Since his death in 01982, Dick's reputation has grown, first as a cult icon and ultimately into mainstream recognition and fame. The many adaptations of his stories include the films Blade Runner, Total Recall (twice), Minority Report, and A Scanner Darkly. While PKD's cultural cachet has never been higher, new film and TV adaptations continue to appear, much is excised in the journey from page to frame.
In Erik Davis we have a passionate scholar who has been in the head of this iconoclastic science fiction author for decades; he unpacks the Dick-ian machines from the source and restores the weirdness even to devices as familiar as those in the film Blade Runner. What importance does the Voight-Kampff Machine, Penfield Mood Organ, or the 3D interactive Bible hold in Dick's stories? And a half a century later what can they tell us about the gadgets of today?
Erik Davis is an award-winning journalist, author, independent scholar, and lecturer based in San Francisco. His 01998 book TechGnosis: Myth, Magic, and Mysticism in the Age of Information has been praised by Bruce Sterling, Terrence McKenna and Hakim Bey, amongst others.

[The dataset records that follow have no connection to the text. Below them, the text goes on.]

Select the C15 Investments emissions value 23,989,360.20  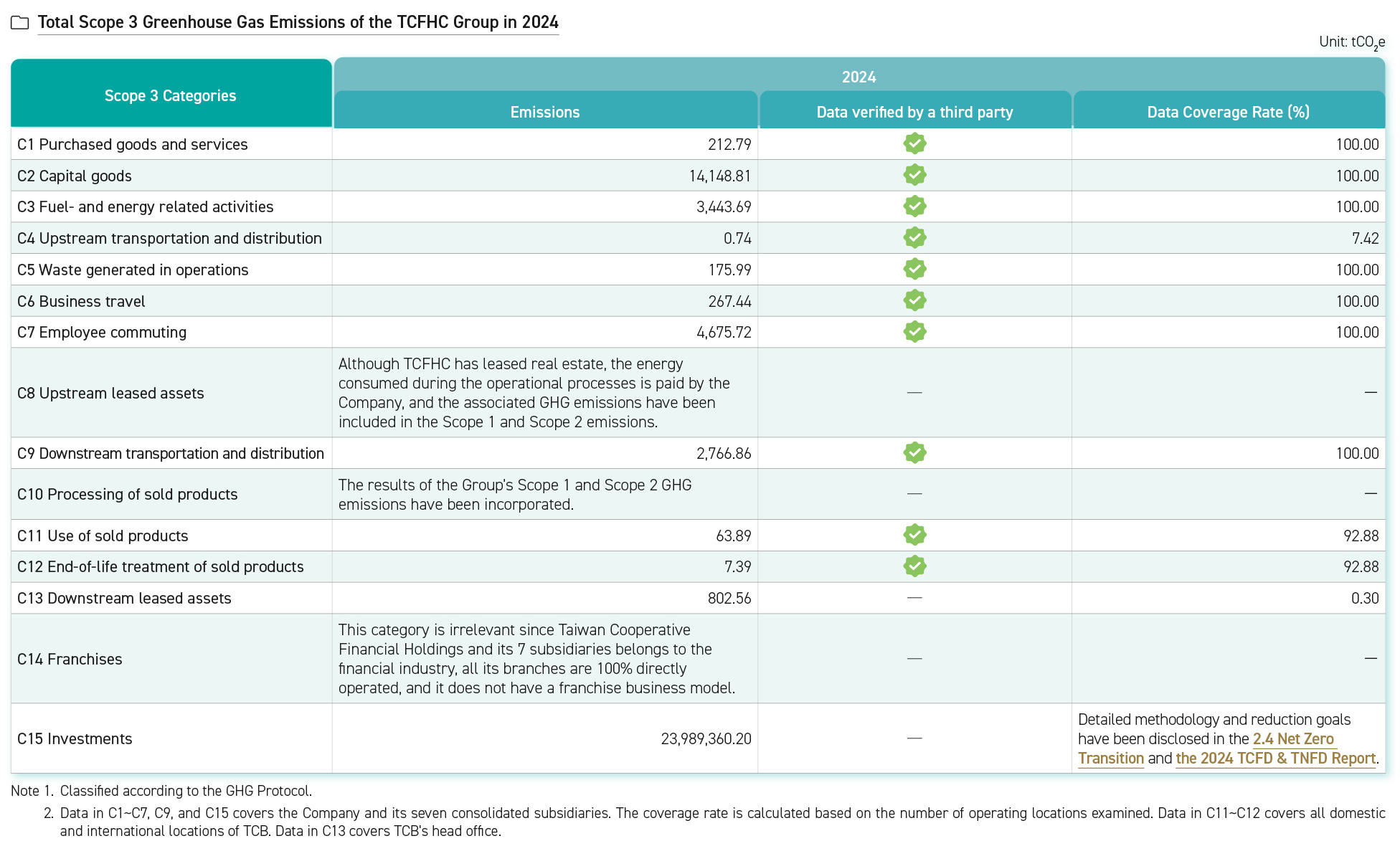[706, 739]
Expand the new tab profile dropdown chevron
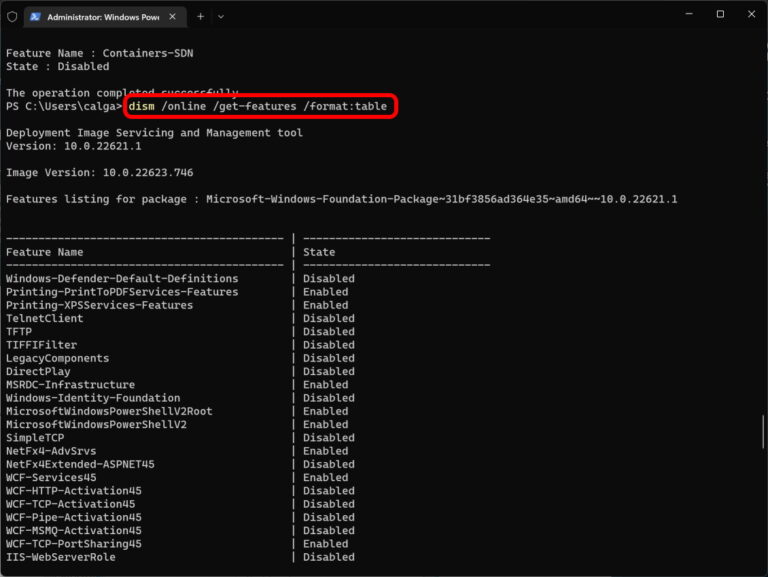Viewport: 768px width, 577px height. pos(221,16)
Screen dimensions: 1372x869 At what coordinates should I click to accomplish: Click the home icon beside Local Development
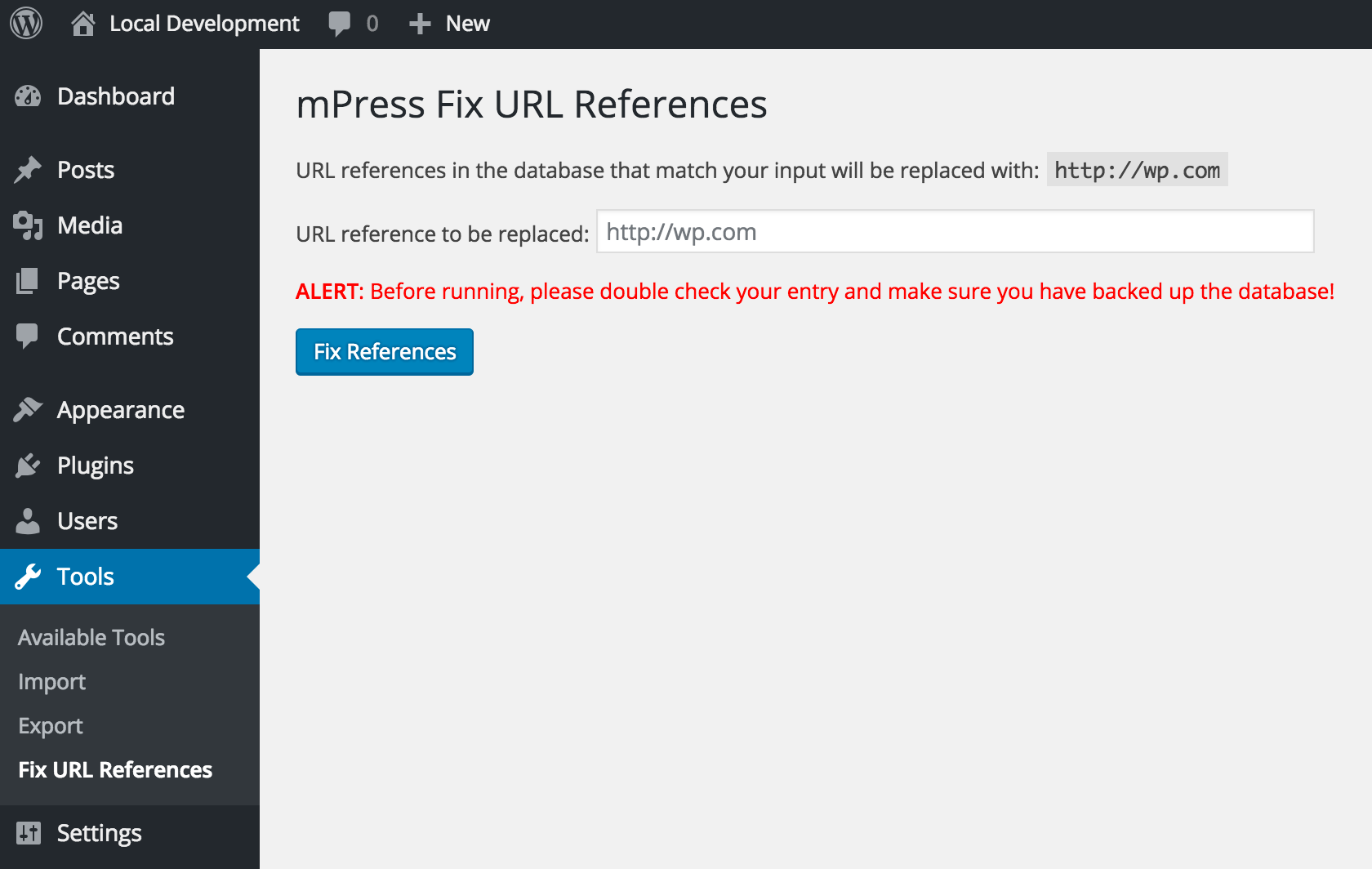point(82,24)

Mark Dery called him "a postmodern classicist, equally at home with ancient automata and alien autopsies." Davis' other books include The Visionary State: A Journey through California’s Spiritual Landscape and Nomad Codes: Adventures in Modern Esoterica. His podcast Expanding Mind is carried by the Progressive Radio Network.
Author Erik Davis is best known for his book Techgnosis: Myth, Magic, and Mysticism in the Age of Information. But he has been writing about Philip K. Dick for decades, and was a co-editor of The Exegesis of Philip K. Dick, a surreal and daunting task in tis own right. Davis took time out from his dissertation on the "High Weirdness" figures of the early 01970s (which includes PKD) to give us a guided tour of the strangely inspired technologies that were born in Dick's fiction. And what's weirdest is how much they resonate with the tech we use today.
Philip K. Dick is widely acknowledged as one of the most important and prophetic science fiction writers of the twentieth century. His career and work is also deeply connected to the San Francisco Bay Area; he produced such landmark works of science fiction The Man In The High Castle, Time Out Of Joint, and Ubik while living in the area.